In many cases, it’s cheaper to design your own items rather than seeking a license for real-world items, which may not be granted.  Take the GTA series and its use of cars of its own design – it’s doubtful that an automaker would license their rights to a game in which the same car is used to commit (digital) criminal offences, including murder.

If you are in doubt whether the particular item or its name is protected, be sure to contact your legal counsel before spending time integrating it into your game.

NDA Pitfalls

Non-Disclosure Agreements (NDAs) are a critical part of a technology company’s legal arsenal but are often relegated to a standard template without much thought.  Too often, I’ve seen NDAs sent by sophisticated companies that contain a number of pitfalls that often negate some of the protections that NDAs are relied upon for.  While there are numerous pitfalls to be watched for when drafting and reviewing NDAs, I wanted to highlight a few pitfalls that I frequently encounter that are often missed by both disclosing and receiving parties:

1.  Duration

While it may seem obvious it bears repeating: the duration of a NDA matters.  Often the NDAs I receive specify a relatively brief duration: usually between 2 and 5 years.  Problematically, after the time-period expires the protections provided by the NDA lapse and the previously confidential information can be disclosed at will.  While you may not believe that confidential information would be valuable 5 years into the future, this could be a costly assumption – image if the Coca-Cola recipe was treated the same?

NDAs should specify a perpetual duration unless you have a specific reason for limiting the duration.  Regardless, if the NDA duration has a limit you should be very careful to disclose only information that you’re comfortable becoming public information in the future.

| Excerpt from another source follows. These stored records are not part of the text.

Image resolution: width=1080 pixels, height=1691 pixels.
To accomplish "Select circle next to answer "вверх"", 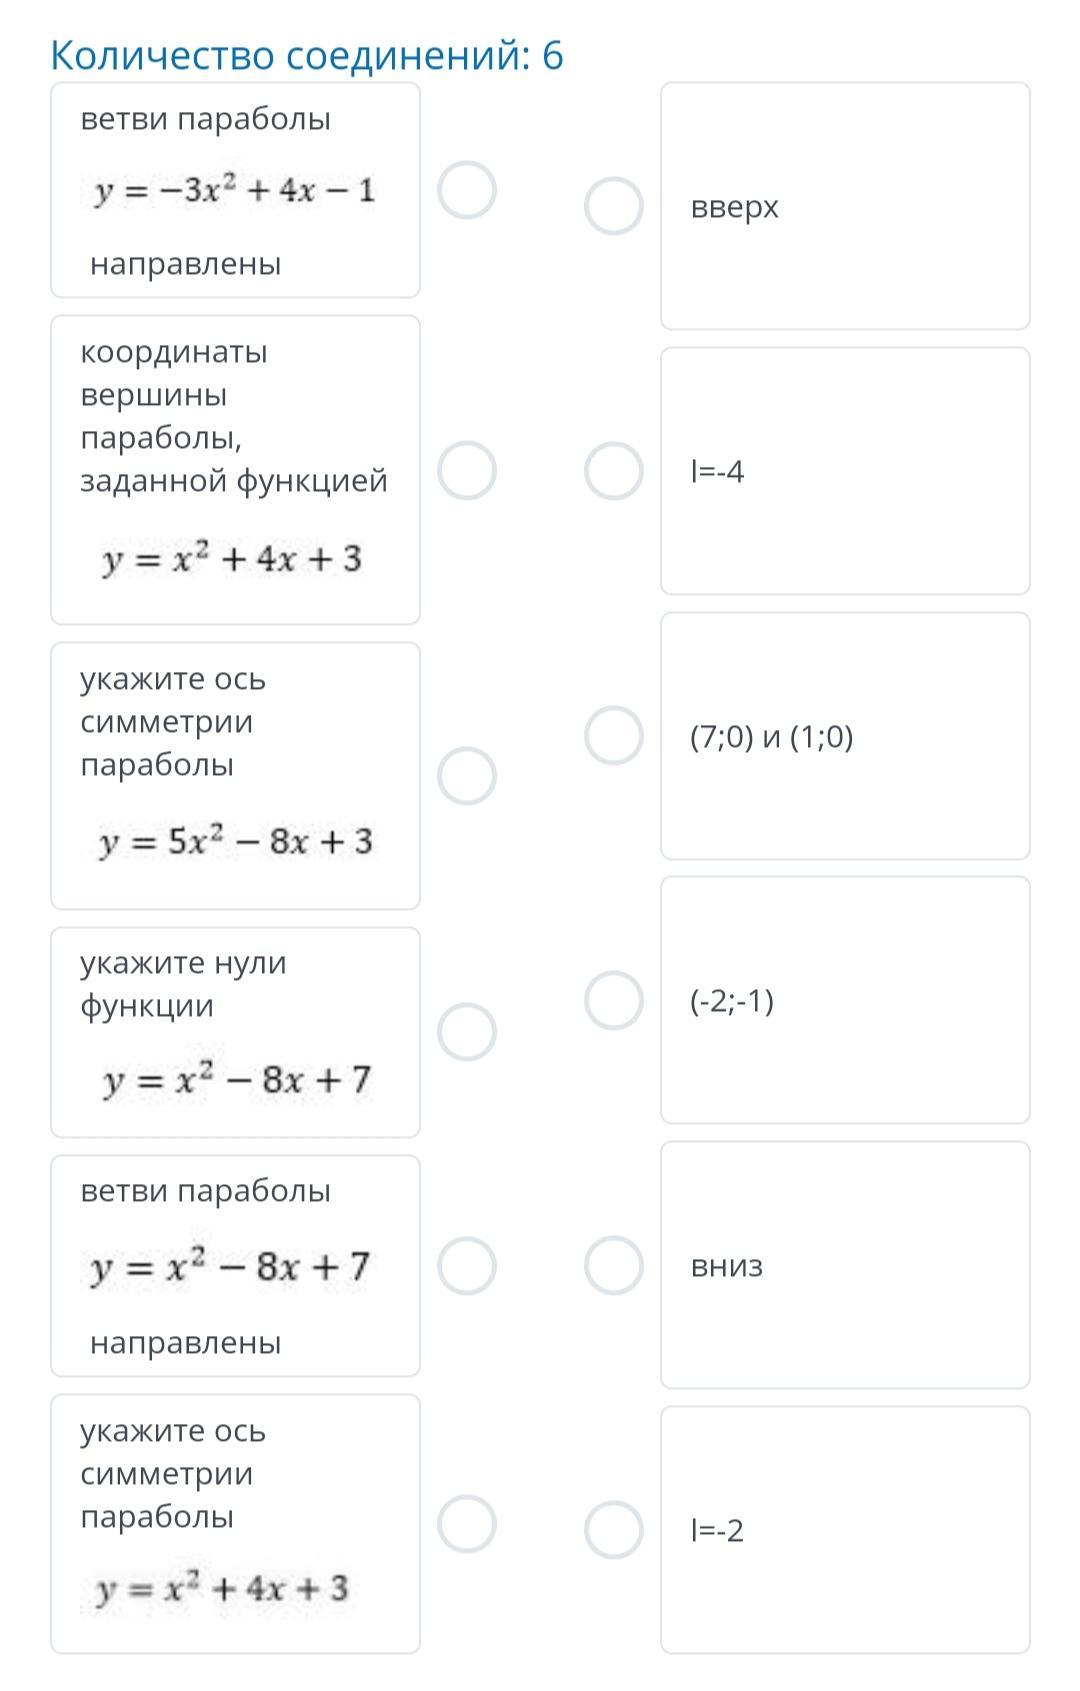I will point(613,206).
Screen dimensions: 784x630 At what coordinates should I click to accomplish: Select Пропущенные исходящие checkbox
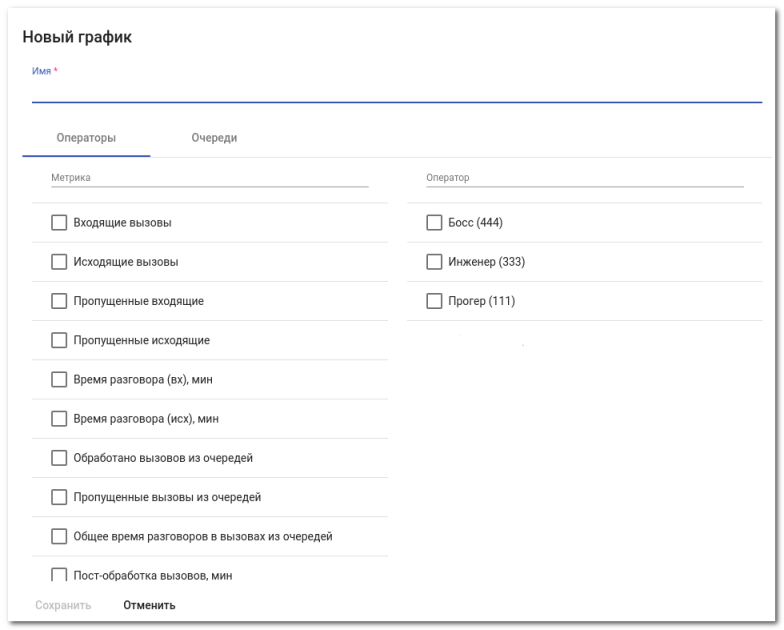tap(59, 340)
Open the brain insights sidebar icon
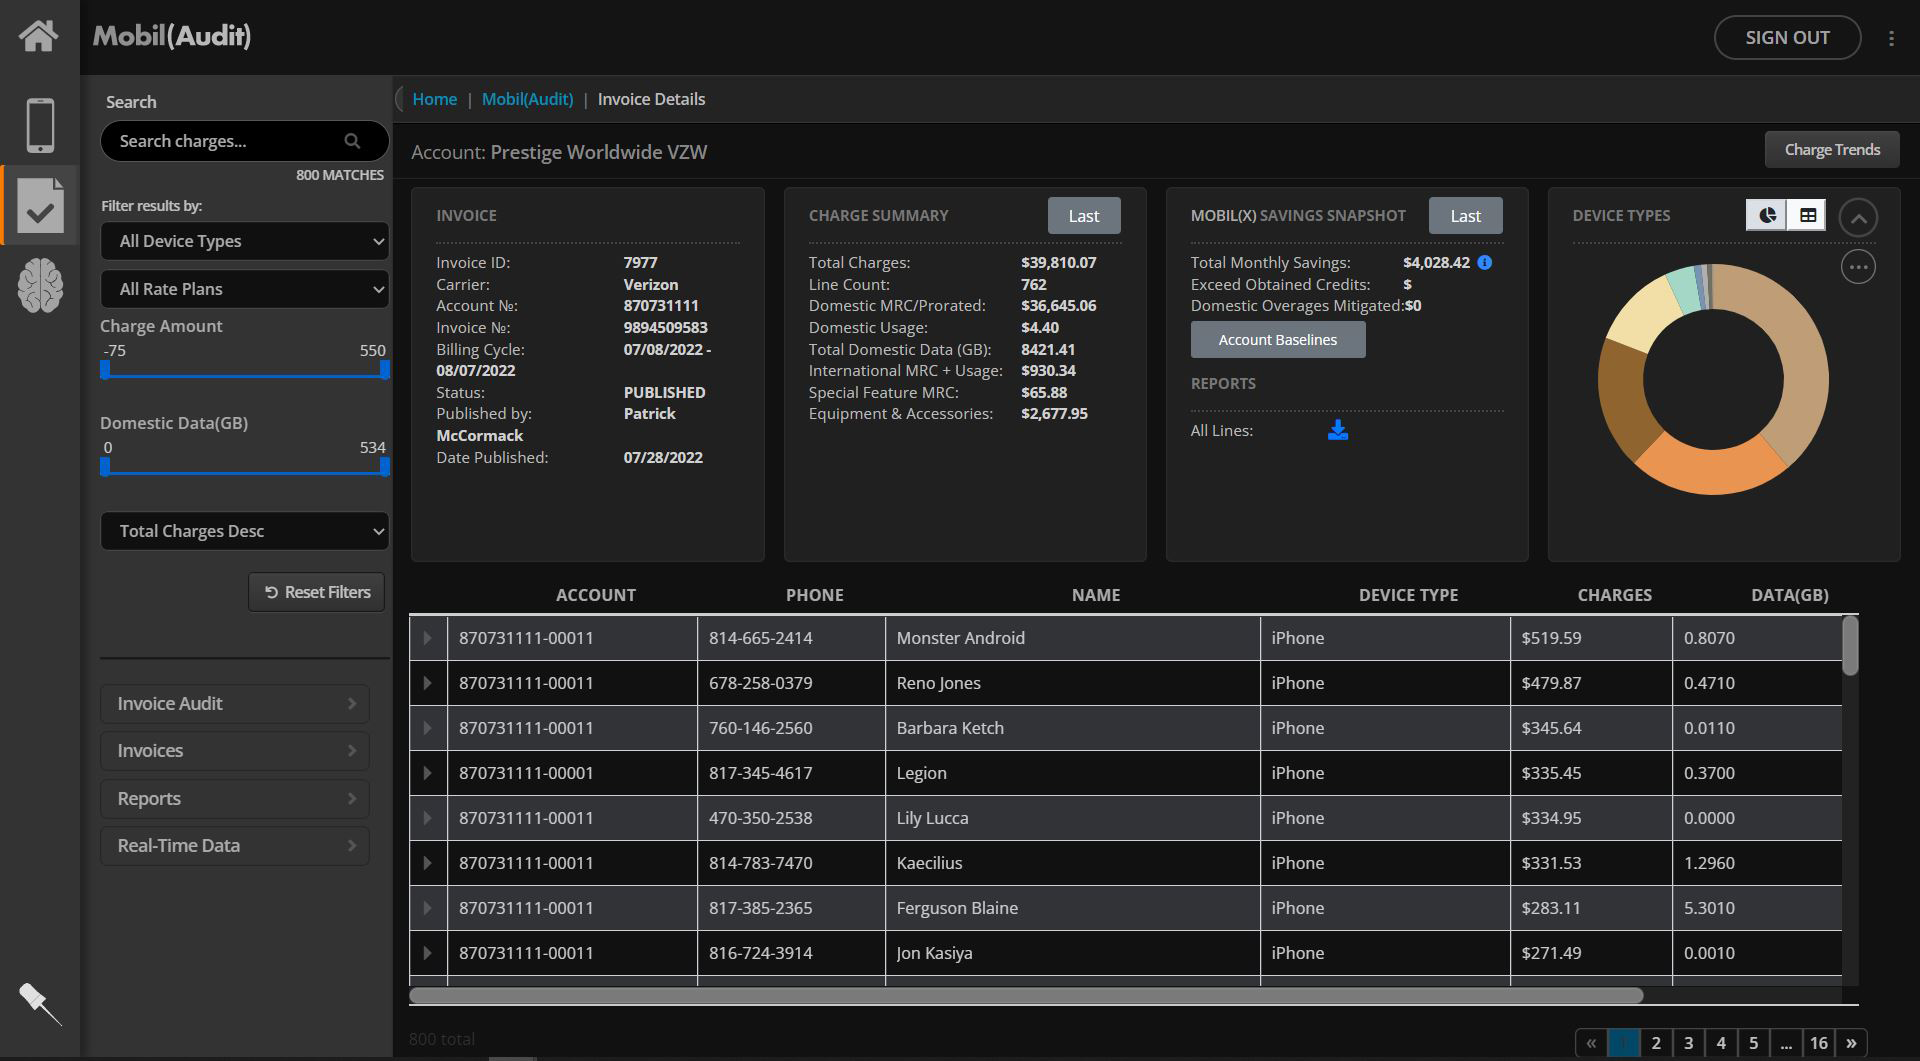 coord(40,285)
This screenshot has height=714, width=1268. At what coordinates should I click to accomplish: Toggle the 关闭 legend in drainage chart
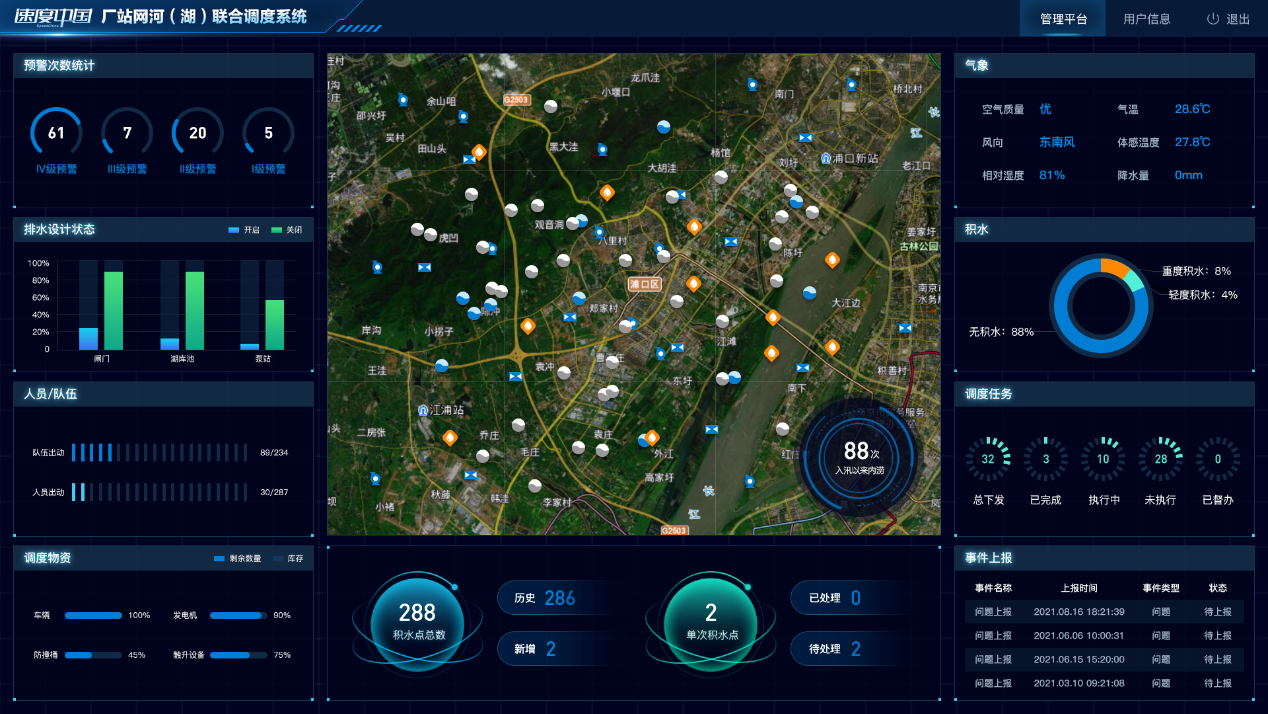[286, 230]
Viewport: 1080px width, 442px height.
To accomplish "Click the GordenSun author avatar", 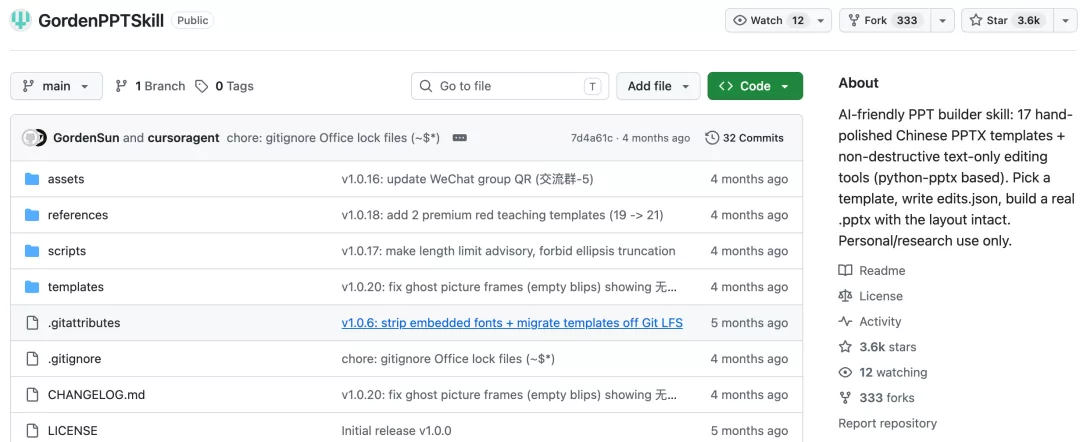I will pos(32,138).
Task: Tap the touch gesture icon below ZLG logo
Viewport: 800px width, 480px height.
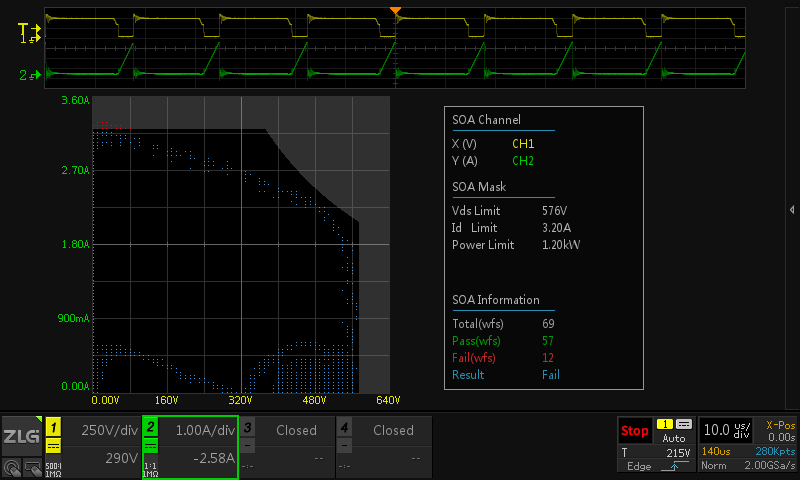Action: pos(11,466)
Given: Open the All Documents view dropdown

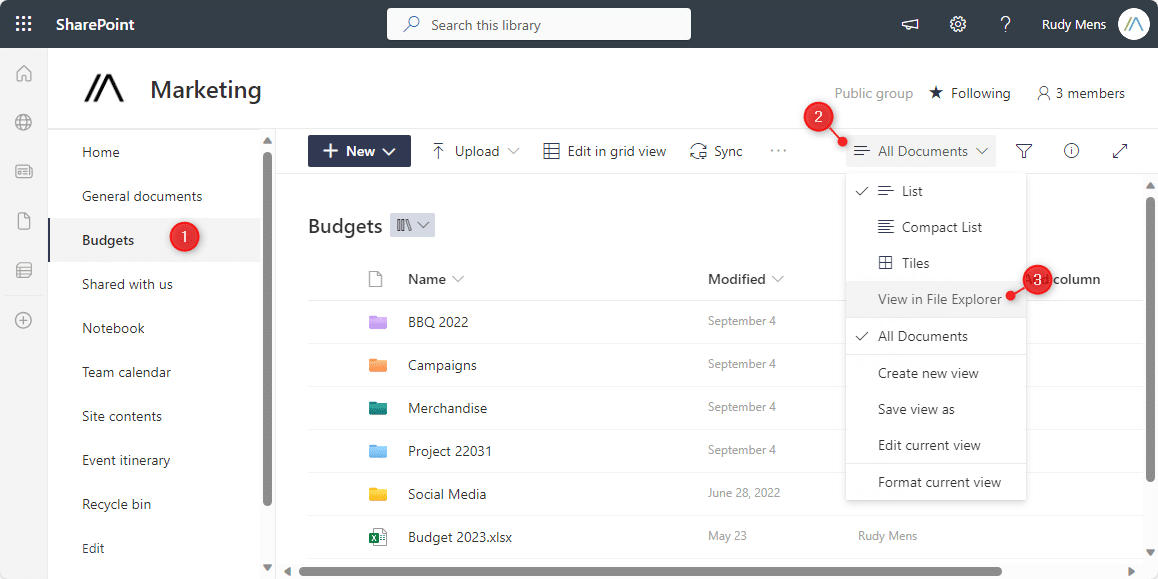Looking at the screenshot, I should pos(921,151).
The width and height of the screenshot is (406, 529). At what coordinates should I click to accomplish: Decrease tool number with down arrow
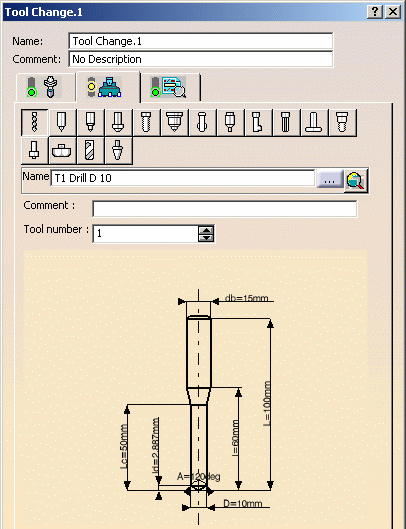(206, 238)
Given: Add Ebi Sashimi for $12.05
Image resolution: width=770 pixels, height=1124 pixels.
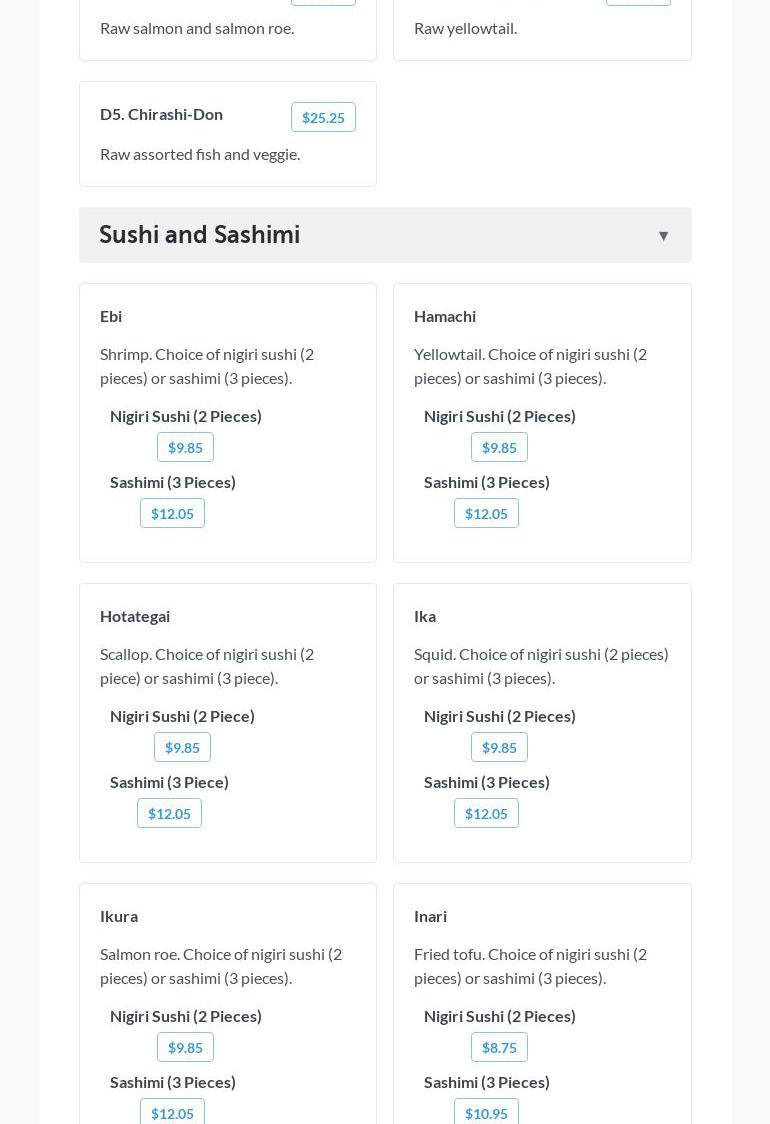Looking at the screenshot, I should point(172,514).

2.  Who Can be Disclosed to

I often encounter NDAs that classify the NDA itself as confidential information that can only be disclosed with permission from the other party.  While seemingly innocuous, this treatment of the NDA can become a massive headache when it comes time to sell your company or its technology.  For example, you could be prohibited from disclosing the mere existence of the NDA to the purchaser or its legal counsel.

NDAs should permit disclosure of the NDA itself to your professional service providers, third parties proposing to engage in transactions with your company and their professional service providers.

3.  Scope of Protection

Do not neglect the scope of the NDA’s protection.  Obviously the NDA should protect information physically disclosed or spoken to the other party but there may be certain things disclosed to the other party that don’t fall within the typical scope of “information”.  For example, you may want the NDA to protect things that are visually perceived by the other party when on-site or sounds heard by the other party (this could matter if the sound of a machine could be used to determine a key design feature).

Always consider what you are disclosing under the NDA and be sure that the scope of the NDA’s protection matches the scope of disclosure as well as inadvertent, passive, disclosures that may take place.

Ultimately, the pitfalls with a NDA, as with any legal document, originate from the treatment of the NDA as a standard templated agreement.  The NDA is a powerful document that should be carefully crafted to reflect your particular business needs and to avoid the above pitfalls.